Using Real-time Feedback to Improve Visual Question Answering

Yu Zhong, Phyo Thiha, Grant He, Walter Lasecki, Jeffrey Bigham · 2012 · CHI EA '12: CHI '12 Extended Abstracts on Human Factors in Computing Systems · doi:10.1145/2212776.2223834

Summary

This work-in-progress paper introduces Legion:View, a system that extends the VizWiz model of crowd-powered visual question answering by adding a real-time feedback loop between blind users and crowd workers. The original VizWiz allowed blind users to take a still photograph, record an audio question, and receive answers from crowd workers — but this was a one-shot interaction. If the photo was poorly framed, blurry, or showed the wrong side of an object, the user had to take a new photo, record a new question, and wait for a new set of workers to be recruited and respond. This iterative process could take over 10 minutes for seemingly simple tasks like reading cooking instructions on a box (as illustrated in the paper). Legion:View solves this by streaming live video from the user's iPhone camera to crowd workers recruited from Mechanical Turk, enabling continuous, real-time interaction. Workers view the video stream, listen to the user's audio question, and can provide two types of feedback: camera adjustment directions (move left, right, up, down, zoom in/out) that are merged via an input mediator using epoch-based voting, and text answers to questions that are forwarded directly to the user.

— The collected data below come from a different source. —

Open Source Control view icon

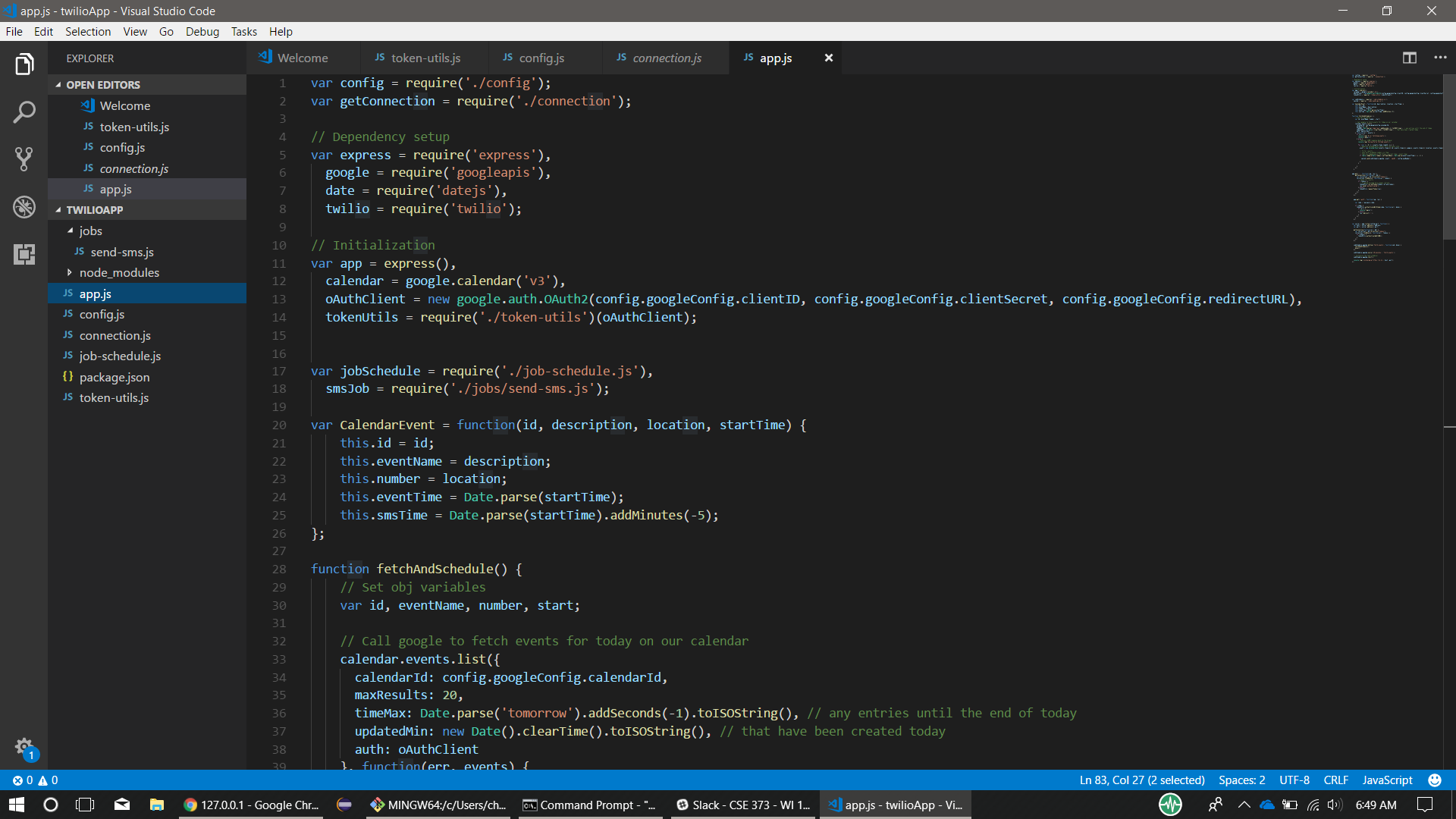pos(24,159)
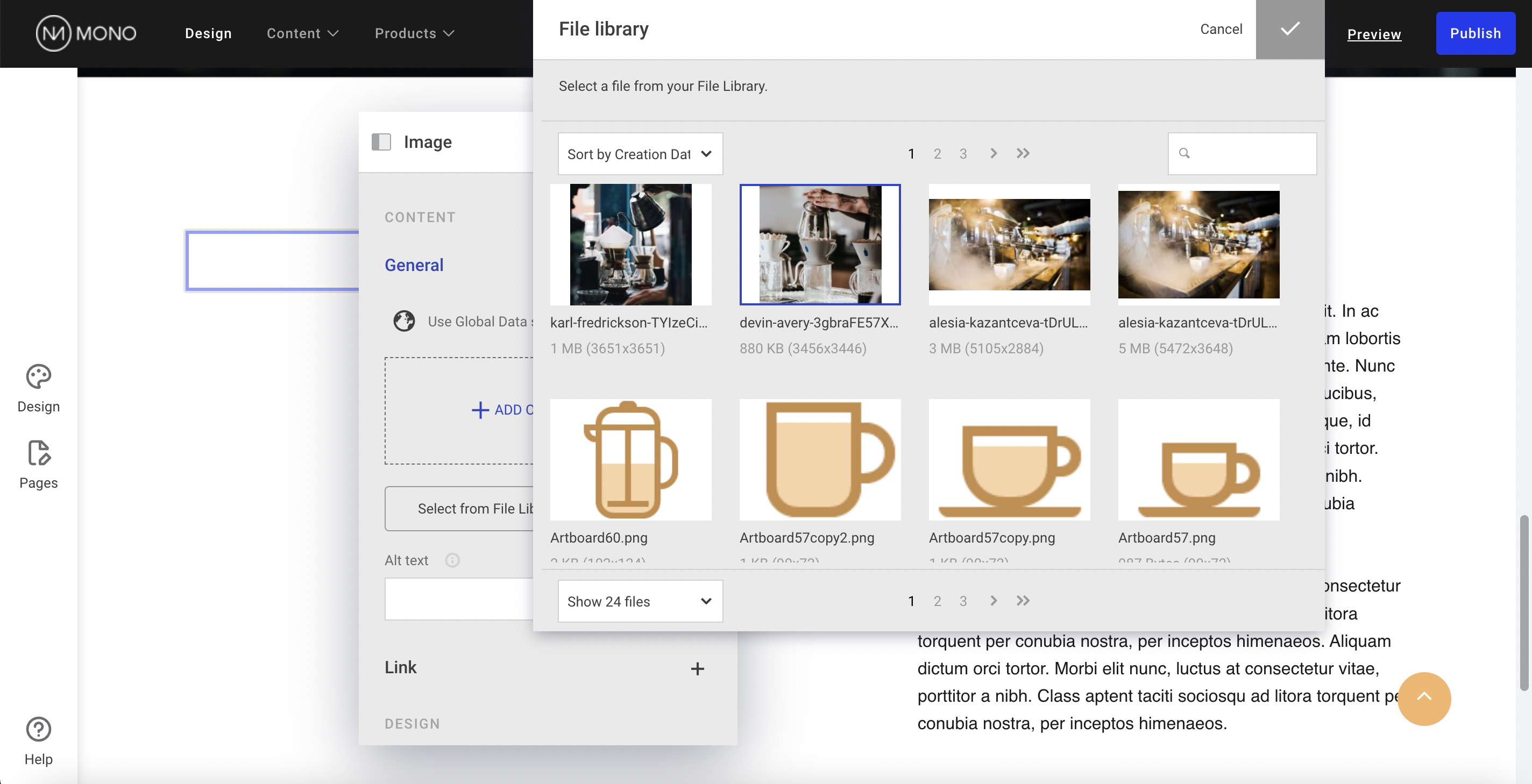Click the orange scroll-to-top arrow button
Image resolution: width=1532 pixels, height=784 pixels.
pyautogui.click(x=1423, y=699)
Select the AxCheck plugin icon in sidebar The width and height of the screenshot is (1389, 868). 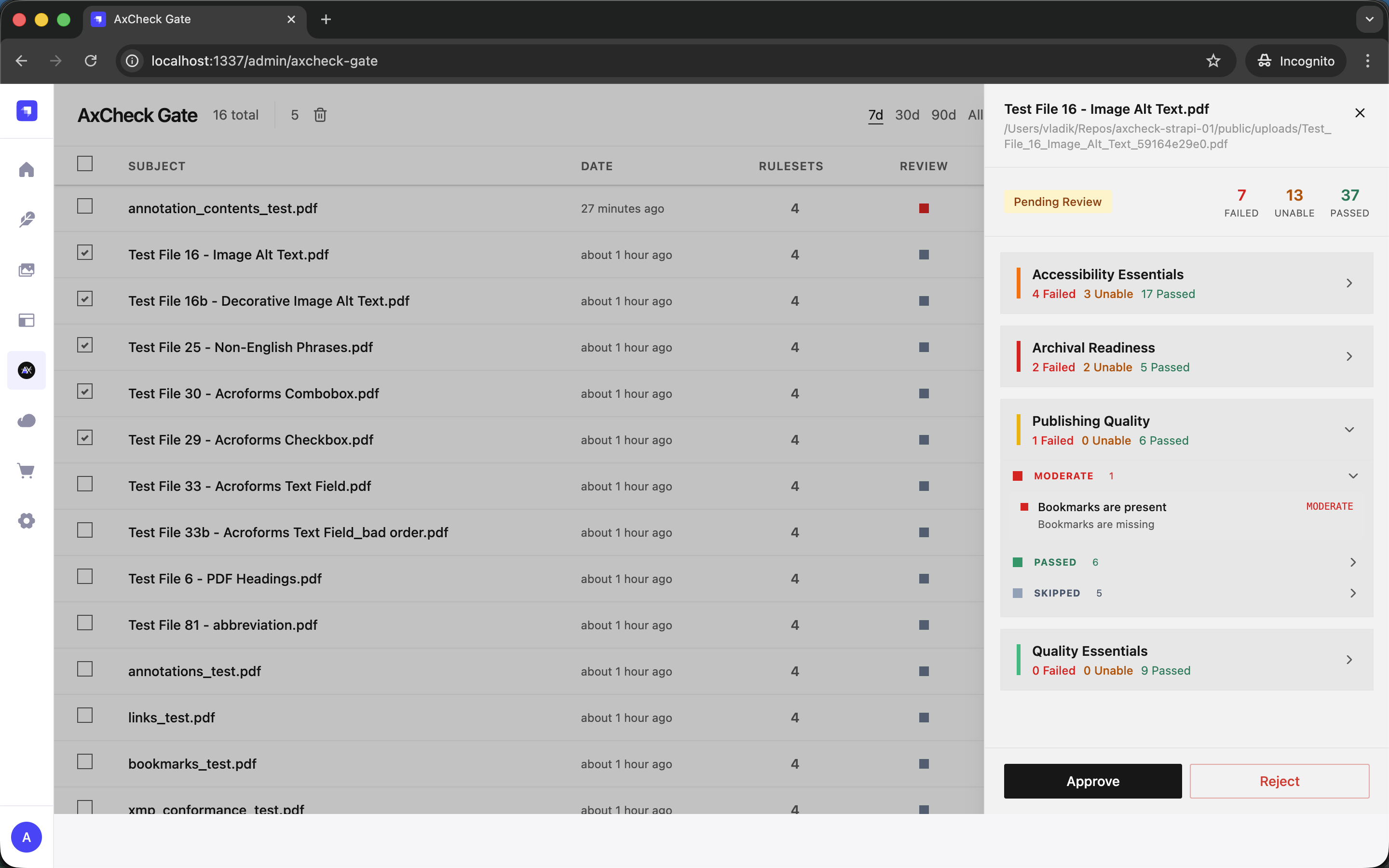tap(27, 370)
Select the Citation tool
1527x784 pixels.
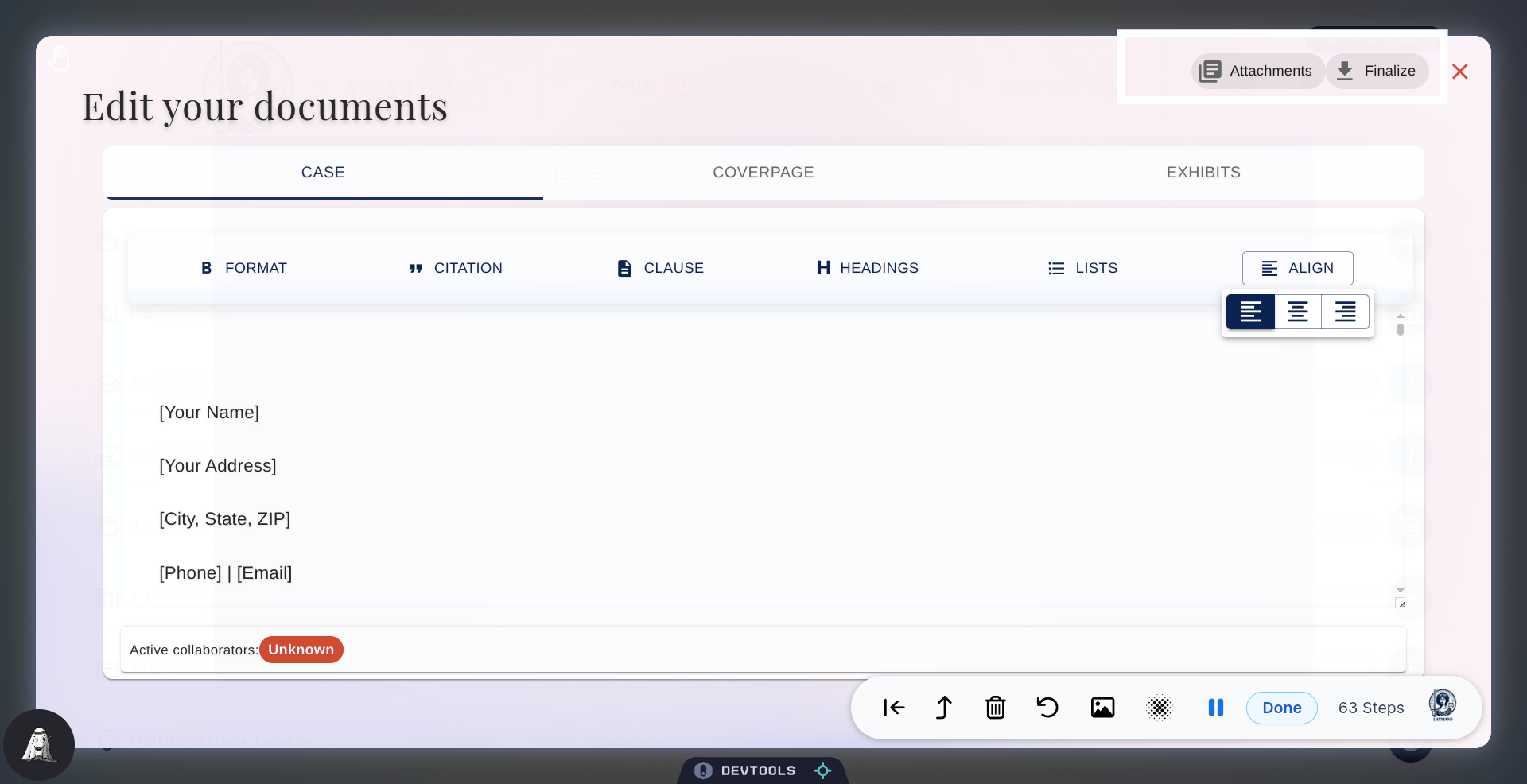[455, 268]
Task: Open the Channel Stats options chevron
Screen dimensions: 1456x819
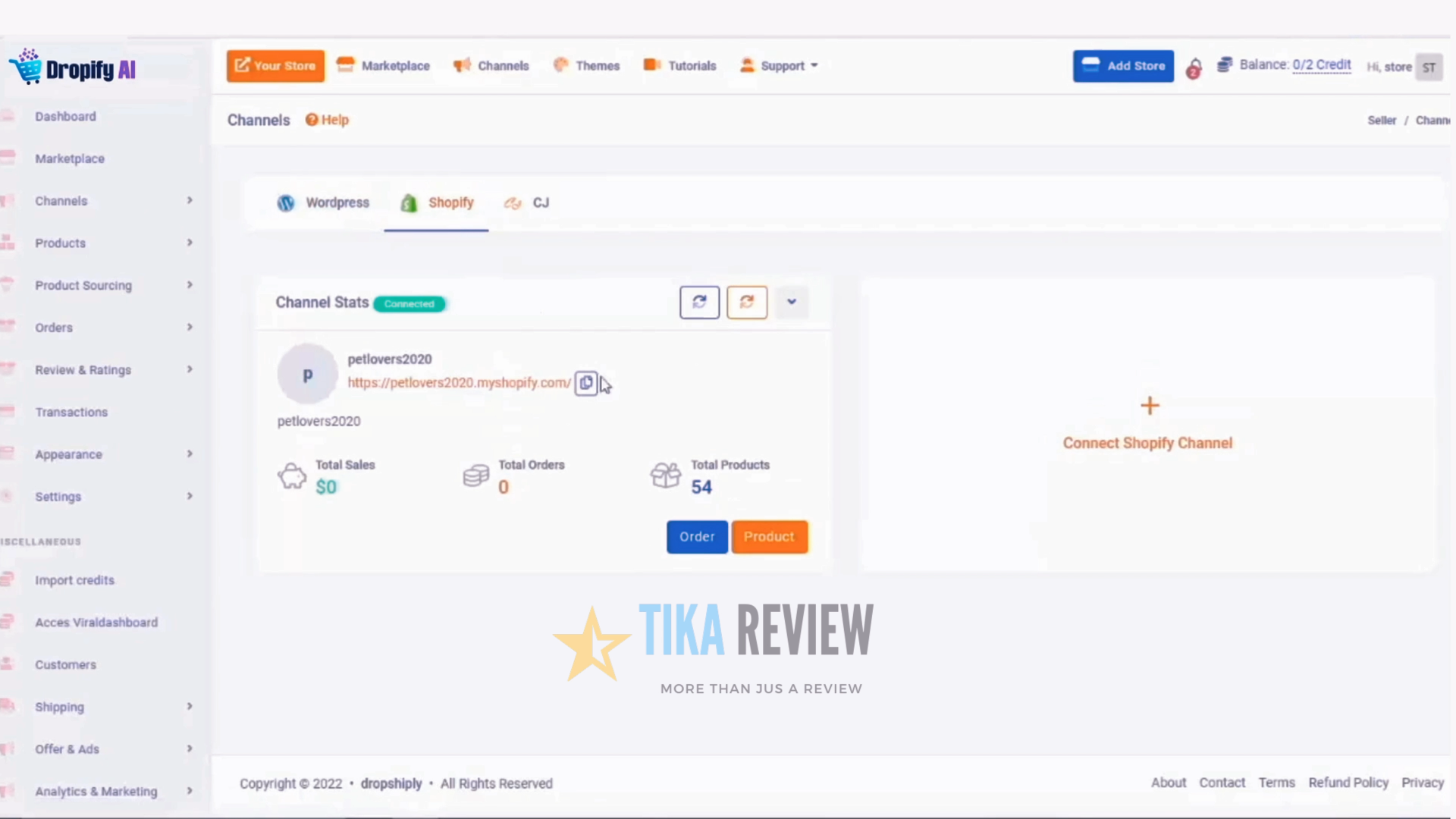Action: [792, 302]
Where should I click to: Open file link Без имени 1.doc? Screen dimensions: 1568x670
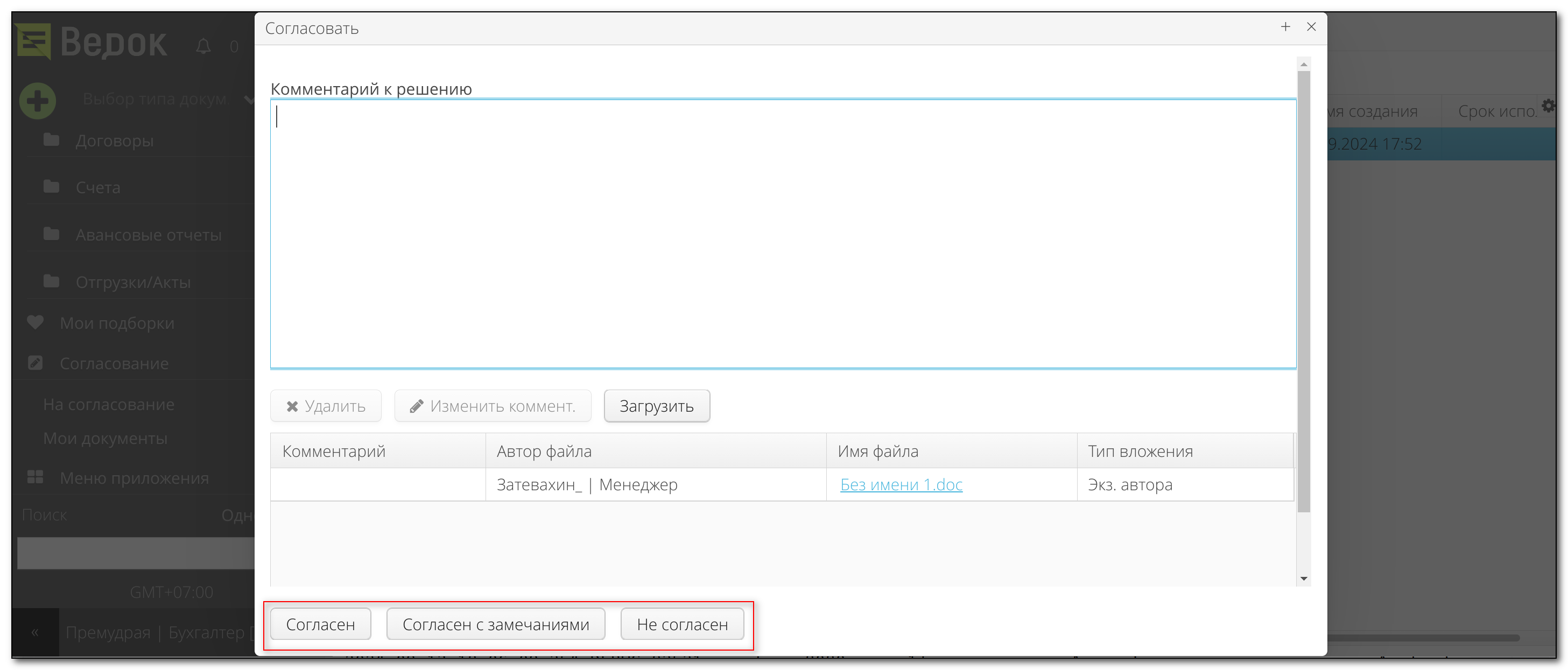(x=900, y=484)
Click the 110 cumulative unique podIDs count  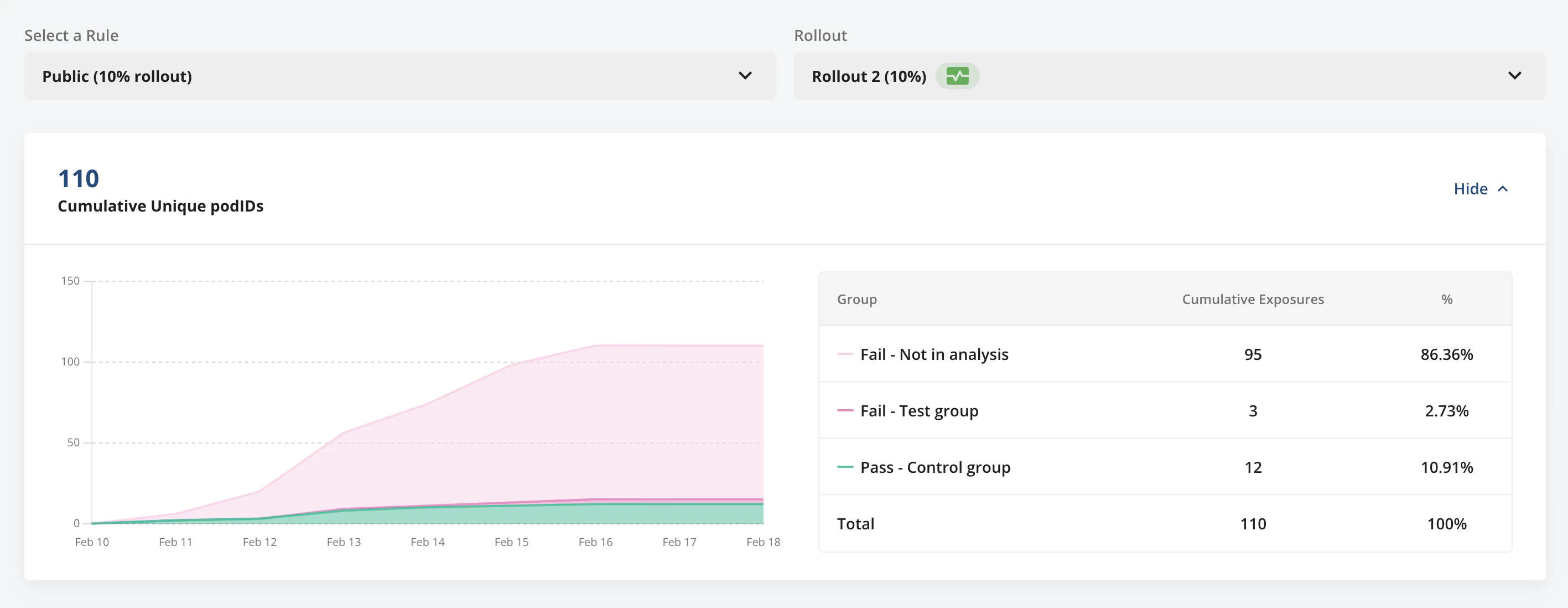tap(78, 178)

Users can also record follow-up questions at any point without restarting the session, allowing natural conversational interaction with the same group of workers who already have context about the task and environment.

Key findings

An informal evaluation using five students as crowd workers tested three tasks: identifying a canned good (requiring the user to rotate the can to show the label), finding and reading a sign in a room with obstacles (requiring navigation guidance), and locating a specific TV dinner in a freezer and reading its cooking instructions. Workers were able to successfully guide the user through all three tasks using the real-time feedback mechanism. In the single-object identification task, workers directed the user to rotate the can until the label was visible and then answered the question. In the navigation task, workers guided the user from facing a blank wall to finding and reading a sign on the far wall. In the freezer task, workers helped the user locate the correct item among many and read its preparation instructions. The input mediator aggregated camera direction feedback by taking votes over short time intervals (epochs) and forwarding the majority-agreed direction, with inactivity treated as agreement with the current orientation rather than as laziness. The paper notes that answers to open-ended questions were forwarded directly rather than aggregated, since achieving real-time convergence on free-text responses is impractical.

Relevance

Legion:View represents a significant conceptual advance in crowd-powered assistive technology by shifting from asynchronous, one-shot interactions to synchronous, continuous assistance — essentially creating a real-time remote sighted guide service powered by crowd workers. This concept directly prefigures commercial services like Be My Eyes (launched 2015) and Aira (launched 2017), which connect blind users with sighted volunteers or agents via live video. For accessibility practitioners, the paper highlights a fundamental limitation of static photo-based visual assistance: many real-world tasks require back-and-forth interaction, spatial guidance, and the ability to refine the visual information being captured. The three test scenarios — object identification requiring reorientation, spatial navigation, and searching through multiple items — represent common daily challenges that static image analysis alone cannot solve effectively. The system architecture, combining a mobile app with a server-based worker coordination layer and input mediator for merging multiple workers' guidance into coherent directions, established a pattern for real-time crowd-powered accessibility services. Although the evaluation was preliminary (five student workers, not blind participants), the work demonstrated the feasibility of the approach and motivated further research into real-time human-powered visual assistance.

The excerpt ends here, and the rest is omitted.